▸ **WHAT IS EXPECTED**: Gather up every line from the entries below that uses the word "Bead".

(GIVEN RECORDS Opens)

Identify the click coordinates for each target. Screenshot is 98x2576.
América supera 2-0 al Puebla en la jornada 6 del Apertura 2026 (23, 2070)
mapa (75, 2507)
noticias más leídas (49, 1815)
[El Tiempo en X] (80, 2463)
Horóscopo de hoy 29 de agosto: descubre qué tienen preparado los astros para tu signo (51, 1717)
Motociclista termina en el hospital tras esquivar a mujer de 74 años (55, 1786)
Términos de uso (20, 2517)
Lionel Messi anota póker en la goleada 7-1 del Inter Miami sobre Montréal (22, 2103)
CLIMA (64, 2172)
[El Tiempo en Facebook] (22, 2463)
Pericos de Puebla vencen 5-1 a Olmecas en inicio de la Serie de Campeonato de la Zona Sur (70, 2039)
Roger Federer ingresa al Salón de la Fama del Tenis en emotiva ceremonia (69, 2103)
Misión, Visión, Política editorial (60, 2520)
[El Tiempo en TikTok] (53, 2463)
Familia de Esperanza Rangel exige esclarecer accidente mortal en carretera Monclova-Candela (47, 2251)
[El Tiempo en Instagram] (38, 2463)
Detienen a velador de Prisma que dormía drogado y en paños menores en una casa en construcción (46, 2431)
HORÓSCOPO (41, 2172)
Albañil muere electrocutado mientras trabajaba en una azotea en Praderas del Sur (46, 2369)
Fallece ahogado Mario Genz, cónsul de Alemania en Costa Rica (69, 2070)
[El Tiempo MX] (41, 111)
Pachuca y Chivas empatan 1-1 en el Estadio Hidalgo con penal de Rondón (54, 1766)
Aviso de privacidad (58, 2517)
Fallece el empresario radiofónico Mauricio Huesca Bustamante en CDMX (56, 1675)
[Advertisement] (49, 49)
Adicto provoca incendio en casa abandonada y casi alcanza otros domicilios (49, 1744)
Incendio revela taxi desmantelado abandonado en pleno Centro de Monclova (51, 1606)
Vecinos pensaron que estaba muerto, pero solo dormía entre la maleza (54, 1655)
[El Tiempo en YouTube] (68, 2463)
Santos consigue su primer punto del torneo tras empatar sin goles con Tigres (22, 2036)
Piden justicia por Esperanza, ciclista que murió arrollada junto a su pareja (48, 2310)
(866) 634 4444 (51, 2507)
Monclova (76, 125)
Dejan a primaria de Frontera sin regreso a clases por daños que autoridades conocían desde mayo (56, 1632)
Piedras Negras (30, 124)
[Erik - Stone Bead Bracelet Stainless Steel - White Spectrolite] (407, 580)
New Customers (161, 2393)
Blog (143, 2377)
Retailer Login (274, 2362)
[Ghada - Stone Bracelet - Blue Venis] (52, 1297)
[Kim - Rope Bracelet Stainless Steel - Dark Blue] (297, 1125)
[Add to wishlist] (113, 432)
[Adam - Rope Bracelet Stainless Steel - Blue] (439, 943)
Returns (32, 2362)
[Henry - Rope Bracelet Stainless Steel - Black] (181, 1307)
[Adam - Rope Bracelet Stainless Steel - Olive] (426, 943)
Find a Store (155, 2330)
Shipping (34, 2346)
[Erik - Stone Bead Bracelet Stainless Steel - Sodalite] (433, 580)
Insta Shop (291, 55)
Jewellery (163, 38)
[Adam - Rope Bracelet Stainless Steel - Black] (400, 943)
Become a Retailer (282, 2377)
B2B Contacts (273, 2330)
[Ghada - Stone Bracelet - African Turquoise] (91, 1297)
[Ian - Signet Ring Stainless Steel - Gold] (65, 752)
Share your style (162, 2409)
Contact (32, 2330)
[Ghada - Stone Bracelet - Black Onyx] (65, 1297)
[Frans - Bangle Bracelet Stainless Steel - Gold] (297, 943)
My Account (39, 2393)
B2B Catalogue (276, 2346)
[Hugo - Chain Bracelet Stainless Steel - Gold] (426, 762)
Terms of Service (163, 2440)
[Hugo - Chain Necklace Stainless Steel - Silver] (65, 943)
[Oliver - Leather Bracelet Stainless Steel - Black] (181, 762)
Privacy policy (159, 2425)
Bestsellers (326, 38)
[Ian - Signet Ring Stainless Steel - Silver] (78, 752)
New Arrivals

(GIVEN RECORDS Closes)

▸ **ANSWER BOX**:
[Erik - Stone Bead Bracelet Stainless Steel - White Spectrolite] (407, 580)
[Erik - Stone Bead Bracelet Stainless Steel - Sodalite] (433, 580)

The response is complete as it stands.